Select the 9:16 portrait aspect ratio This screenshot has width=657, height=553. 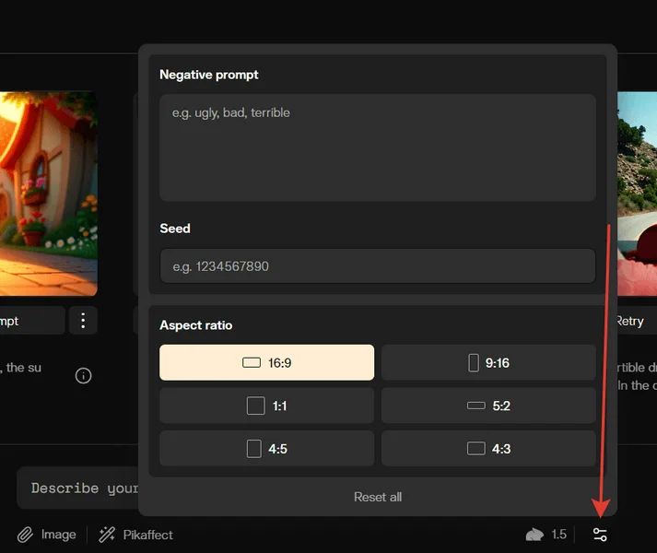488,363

...

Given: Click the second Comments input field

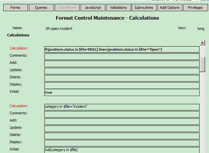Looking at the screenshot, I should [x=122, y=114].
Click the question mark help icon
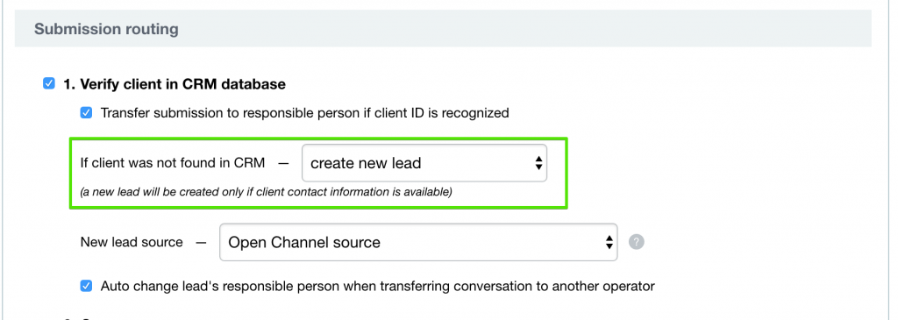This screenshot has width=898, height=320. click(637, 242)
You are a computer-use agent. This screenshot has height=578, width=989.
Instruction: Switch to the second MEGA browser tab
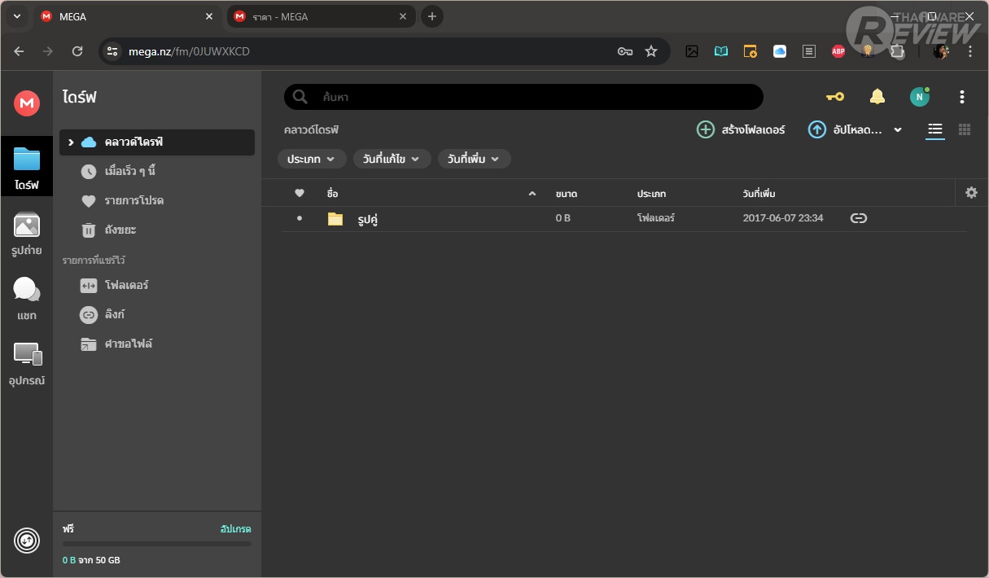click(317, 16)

...

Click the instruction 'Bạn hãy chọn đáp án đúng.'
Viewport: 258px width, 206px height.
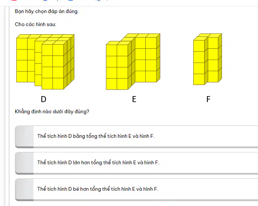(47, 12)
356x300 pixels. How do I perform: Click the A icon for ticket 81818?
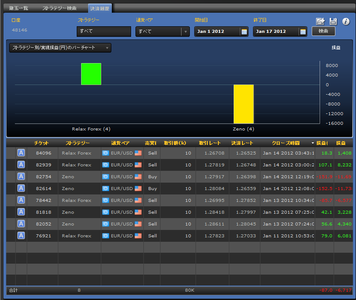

■ Problem ■
Show every line of the data above that contains the word "icon".

■ Answer to the problem ■
Click the question mark help icon
356x300 pixels. How do I perform: Click the A icon for ticket 81818?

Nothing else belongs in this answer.